P2 Floppy Drive Controller
rogloh
Posts: 5,958
So here's an old school project for the P2... 
I have just finished designing a PCB for the P2-EVAL which in theory should be able to read/write from old floppy disks using a P2. I did this as I am intending to eventually have a full P2 emulation of a Microbee Z80 machine from the 80's (for another project) and as part of that I want to be able to figure out the floppy disk interface using a P2 and then create some disk images from old floppies I own. Or I might potentially even keep this same HW design present in the final emulated system connected up to real P2 IO pins (along with a Z80 PIO chip). So this is both a learning exercise for me and a tool at the same time.
Here's the board render (a few parts are missing their 3D models). It uses a WD2793 controller chip as the core component and interfaces to the P2 using typical async bus signals with some 3.3V level conversion on the data bus towards the P2 using a 74LVC245. The other parts are just 74LS open collector drivers which drive the floppy disk and handily also work with 3.3V control signals where needed.

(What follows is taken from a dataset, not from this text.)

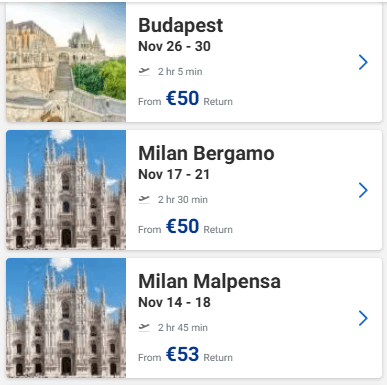Screen dimensions: 387x385
Task: Click the 2 hr 5 min flight duration
Action: pyautogui.click(x=180, y=72)

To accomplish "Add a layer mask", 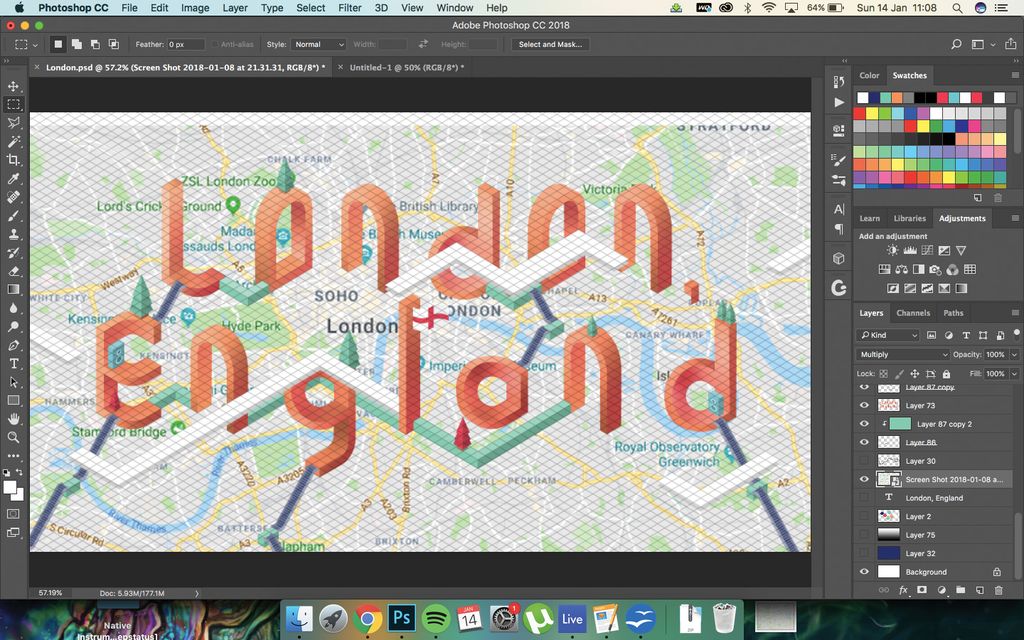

The disk drive's power can be sourced by an external 5V & 12V DC supply using a typical 4 pin Molex receptacle which gets passed through to the 4 pin Berg connector for the 3.5" drive. There is also an option for feeding 5V only from the P2-EVAL with the extra 2A USB input source in cases where 12V is not needed (e.g modern 3.5" floppy drives), or another scenario where 12V only is input via DC barrel jack and 5V gets supplied by the P2-EVAL. This board and controller will probably even work with the older 5.25" drives too, with suitable power cabling adapters (Berg to Molex) although that is not my own application.
The schematic is provided below.
The PCB should get made in the next few days with help from @Tubular and I may see it back next week with any luck. Probably need to think about component ordering now...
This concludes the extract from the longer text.